The Annapolis city council has voted to claim the more than $1.7 million held in escrow during lengthy, but ultimately fruitless, negotiations to annex an upscale county neighborhood along its border.
The decision Monday night is expected to spark a lawsuit by the community, adding a chapter to the city's 17-year attempt to annex the Villages of Chesapeake Harbour, a 452-unit waterfront townhouse and apartment condominium community. In the end, the council balked at proposed tax breaks and narrowly voted against the annexation proposal.
Sara H. Arthur, the community's attorney, said she would file a lawsuit against the city this week, to bar the city from taking the funds. She also is seeking an additional $100,000 for the community's expenses during the annexation process.
"Our position is that we did everything that was required of Chesapeake Harbour for annexation, and the city only got the funds if we didn't take those necessary actions," Arthur said yesterday.
During the annexation debate, she and another community attorney had warned the city that the community would not turn over the escrow funds without a fight.
But Alderman Sheila M. Tolliver said that because the annexation proposal collapsed, taking the money was "the only responsible thing to do." Turning the money over to the community, she said, would be "indefensible."
Alderman Samuel Gilmer, who sponsored the resolution to receive the escrow funds, said he is not worried about a lawsuit and questioned the intentions of the community.
The money "belongs to us," he said. "Who's the culprit here? I don't think we are. They are wealthy, and they want more."
The proposed annexation began with a 1984 agreement between Chesapeake Harbour developer Jerome J. Parks and the city. The agreement enabled Parks to get city water for the gated community he planned around a private marina on the Chesapeake Bay. The city's policy is to require property that receives city water be annexed, but a clause in Parks' purchase agreement prohibited annexation at that time.

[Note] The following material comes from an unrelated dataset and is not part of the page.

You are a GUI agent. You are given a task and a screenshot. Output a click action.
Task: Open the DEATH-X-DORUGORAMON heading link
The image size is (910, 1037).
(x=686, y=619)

Parks agreed to pay the city $50,000 and put $250,000 in an escrow account. Residents would pay twice the normal rate for city water and contribute $100 per housing unit per year to the escrow account. If the property was not annexed within 10 years, the money in the escrow account would be turned over to the city. If annexation occurred, all but $200,000 would go back to the community.
When the 1994 deadline approached, Chesapeake Harbour residents - reluctant to pay the higher city tax rate, even if it meant a reduction in their water rate - turned down the chance to be part of the state capital.
But the city, eager to get the affluent development on the tax rolls, returned to the negotiating table and offered a 10-year waiver of city taxes, to which the community agreed.
Since then, the annexation petition was amended twice, most recently to add the newest section of the community and the marina.
That agreement - which would have waived city taxes for current residents for 10 years, but put all new residents on the tax rolls right away - went before the city council this year for approval.
At the May meeting when the council finally took up the issue for a vote, several attempts were made to amend the agreement to change the length of time, or the amount of, the tax waiver, a move that Chesapeake Harbour attorneys said could cause the community turn down the offer. It was finally amended to give a limited tax break for 10 years that would extend to all residents.
Still, the plan failed to garner the six votes on the council it needed to pass.
Arthur said that by not voting to annex - under whatever terms the council chose to set - the city gave up its rights to the escrow fund. The situation would have been different if it had been the community that had turned down an offer from the city, she said.
But Tolliver said she believes the city's case rests on the original deal - which said the community must be annexed within 10 years or forfeit the escrow money.
"The issue is whether a conditional agreement to annex meets the terms of the original agreement," Tolliver said. "In my judgment, it doesn't, but that will be up to the courts to decide."
Mayor Dean L. Johnson, who missed Monday's vote, had pushed the council to approve annexation, noting the $1 million a year in tax revenue that would have been expected from the community after the initial 10-year period.
Still, he said he agreed with the council's move to receive the escrow funds.
"The council has to act," he said. But, he added, "With lawyers on both sides and a large amount of money in the middle - I'm sure it will go for a while."